The Japanese stock exchange had a good run until 2016. Since the beginning of the year, foreign investors have been pulling their funds out of the country according to reports in Bloomberg. Anyone could have conflated the downturn since the beginning of the year with the general market rout in every stock exchange that took place since the beginning of the year. However, it seems that the Japanese economy is heading for another round of stagnation after a brief respite.
Data from Japan
According to the OECD, Japan currently holds a negative interest rate of -0.1%, with projected GDP growth rate of 0.5%. Additionally, the inflation rate in Japan is around 0.3%, and experts say the country is dangerously close to hitting deflation. This means that despite the best efforts of the government to stimulate the economy through negative interest rates, fiscal expansion and a series of structural reforms, success is out of sight.
The Yen
The Yen has also been strengthening of late, which could hurt the export oriented Japanese economy even more. After hovering close to 125 towards the middle of 2015, the USD is now trading below 108 Yen now. This means that Japanese exports are getting more expensive, which could hurt the profits of some of the leading companies that are listed in the Tokyo exchange.

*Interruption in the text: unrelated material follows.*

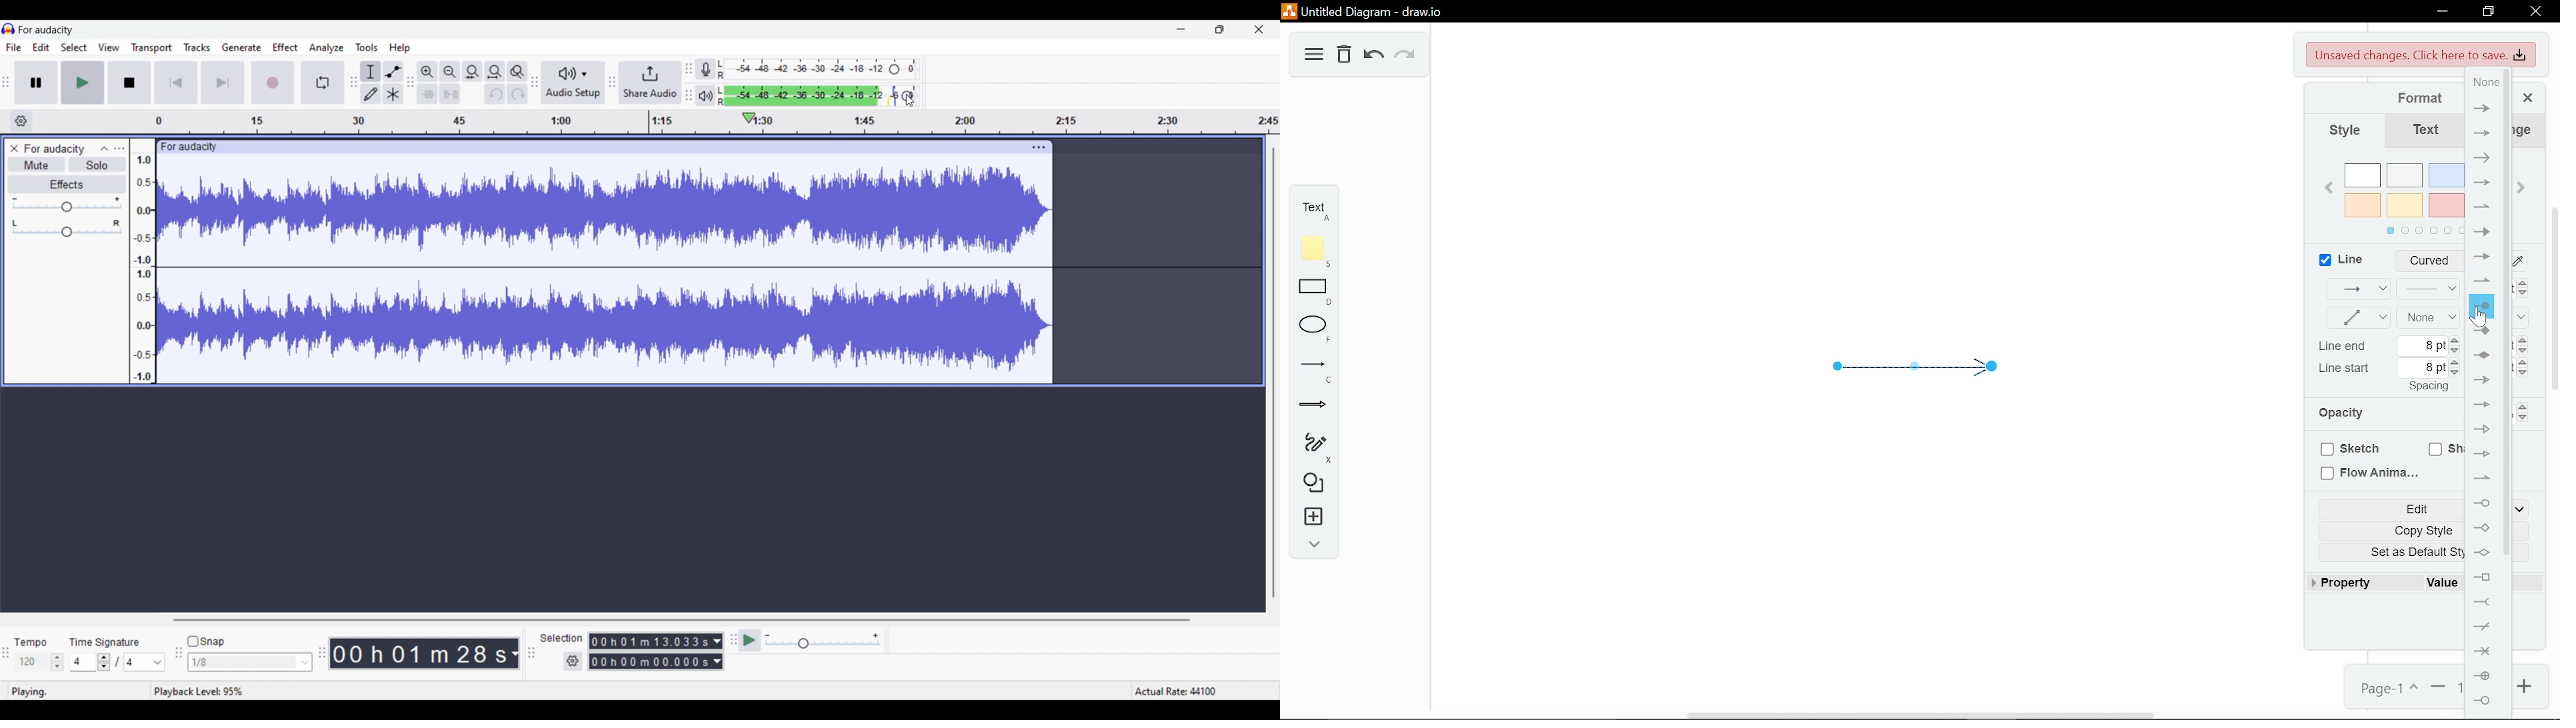  I want to click on Decrease line end spacing, so click(2458, 352).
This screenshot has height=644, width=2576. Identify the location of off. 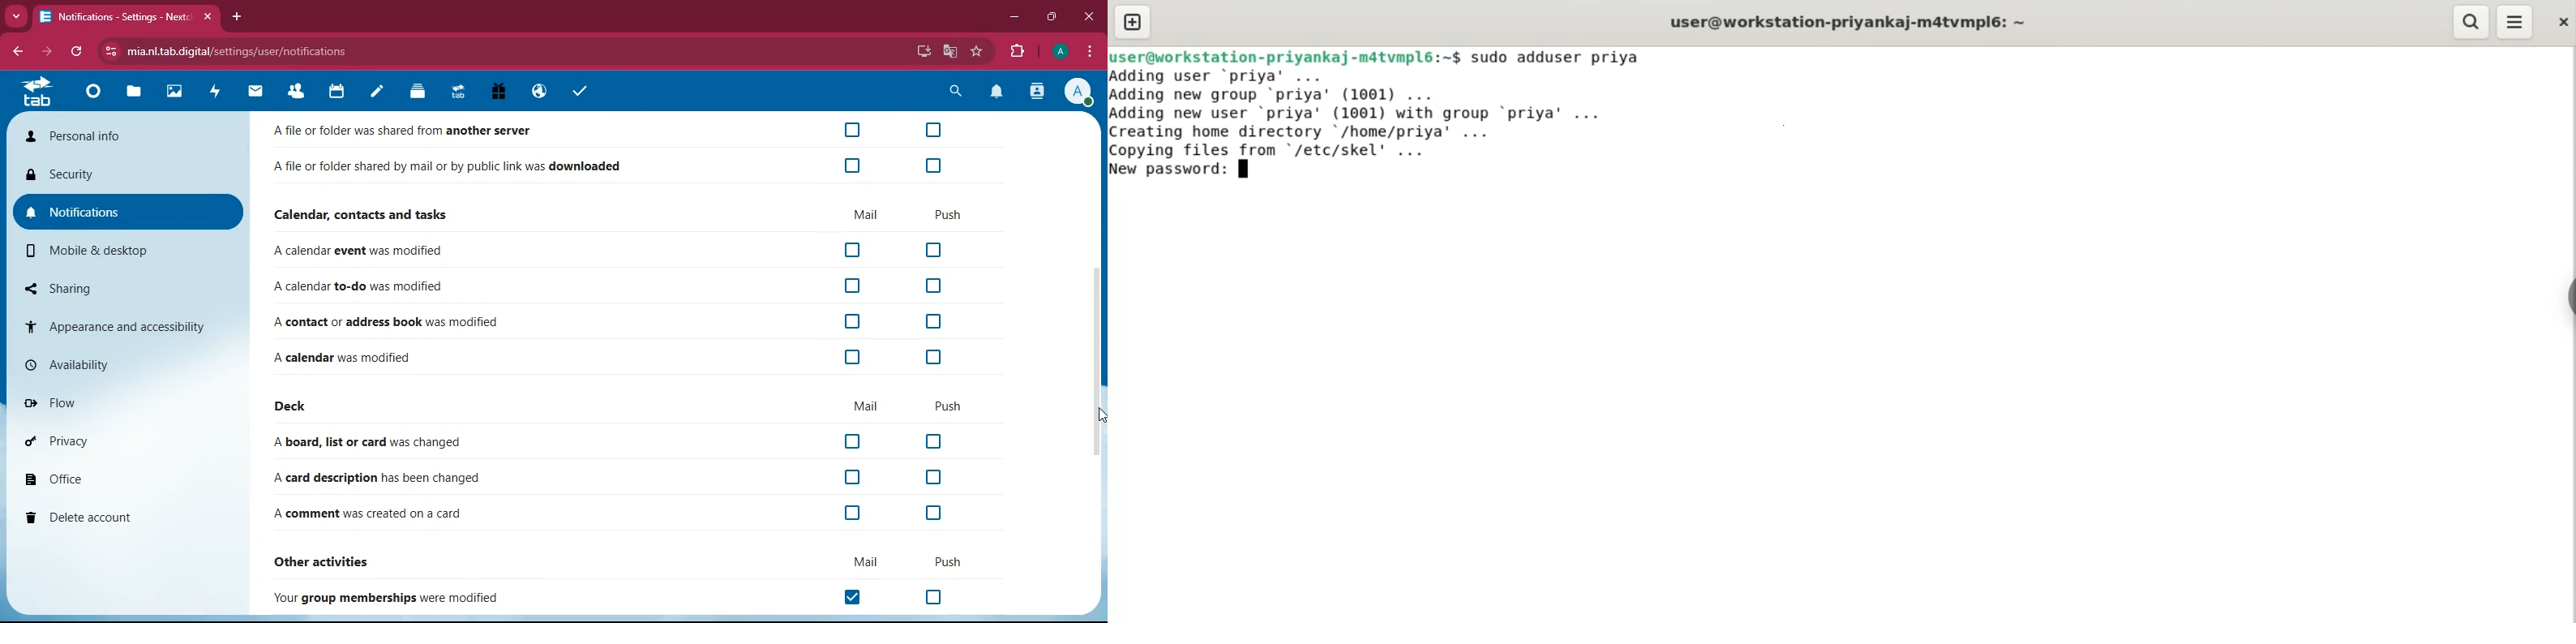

The strengthening of the Yen has taken place under unusual circumstances. Monetary policy divergence between the US and Japan should have allowed for the Yen to weaken even further. With negative rates in Japan and the Bank of Japan’s intent on monetary expansion, given that the Fed is raising interest rates on the greenback, it is clear that there are forces that are having a heavier influence on the Yen. Perhaps the Japanese government’s fiscal expansion is taking its toll on the Yen, given that generally increasing government expenditure raises the demand for the local currency – in this case the Yen – thus putting an upward pressure on its price.
Going Forward
Investors should be looking closely at the data from Japan in the following weeks and they should consider a bearish position on Japanese assets. The Yen may have a little more room for appreciation in the short term, however investors should be vigilant. Any drop in exports, or any further Fed rate hikes may cause the Yen to depreciate. This is why the fundamental analysis should be followed by a thorough technical analysis, while always keeping an eye on what the Fed, the BOJ and the Japanese government are planning.